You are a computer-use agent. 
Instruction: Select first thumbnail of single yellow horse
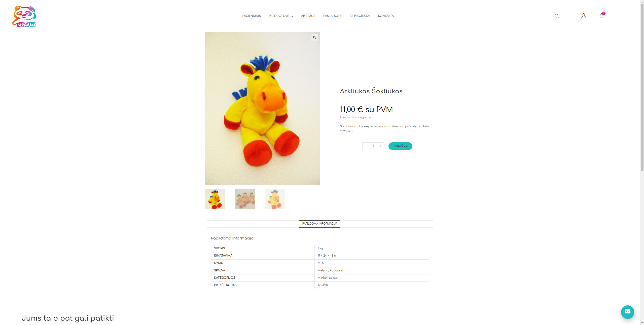coord(215,199)
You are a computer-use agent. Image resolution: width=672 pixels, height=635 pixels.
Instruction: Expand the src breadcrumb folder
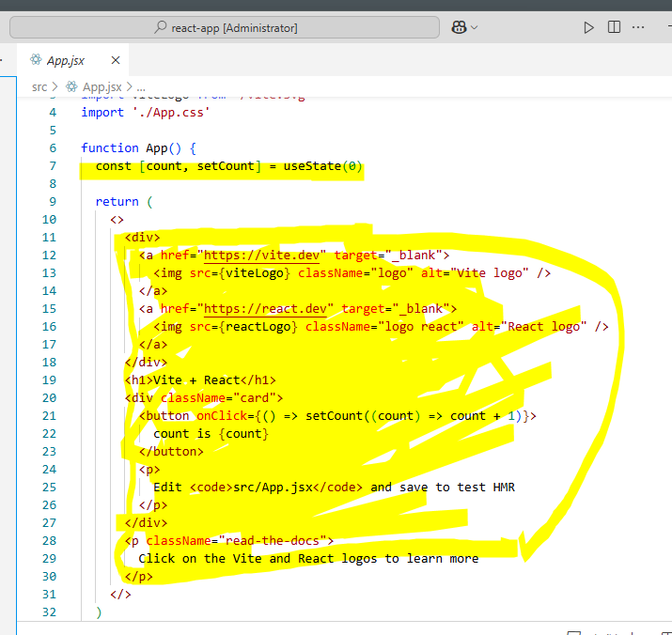39,86
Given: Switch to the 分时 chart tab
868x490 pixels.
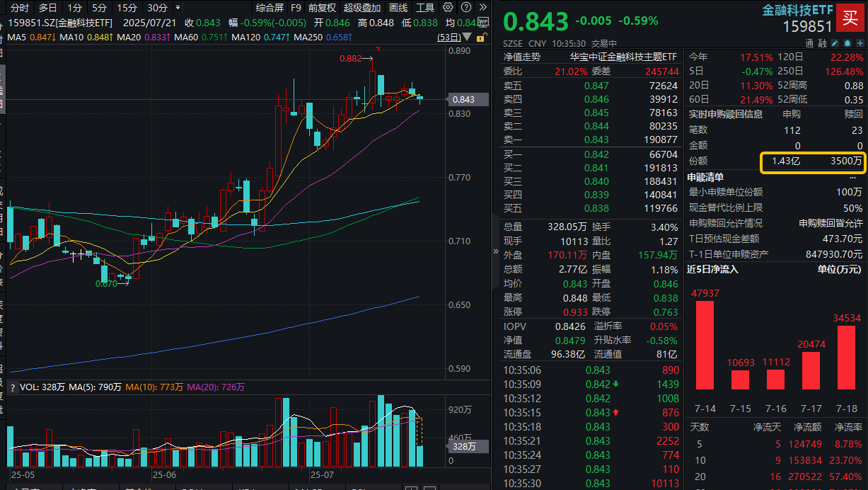Looking at the screenshot, I should [18, 8].

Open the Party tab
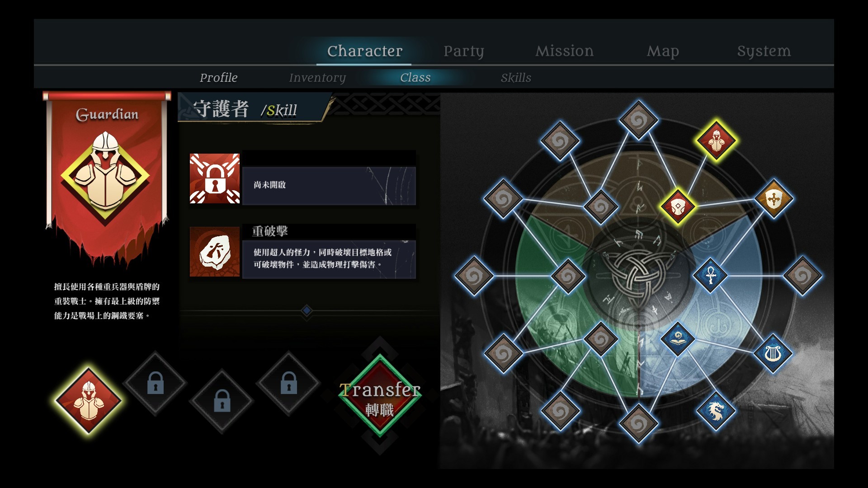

## PROMPT
Copy the records exactly, leaving out every picture.

## ANSWER BOX
You are a computer-use agent. 
Instruction: Select first thumbnail of single yellow horse
coord(215,199)
You are a computer-use agent. Image resolution: width=672 pixels, height=635 pixels.
Instruction: Expand the src breadcrumb folder
39,86
Given: Switch to the 分时 chart tab
868x490 pixels.
Looking at the screenshot, I should [18, 8].

Open the Party tab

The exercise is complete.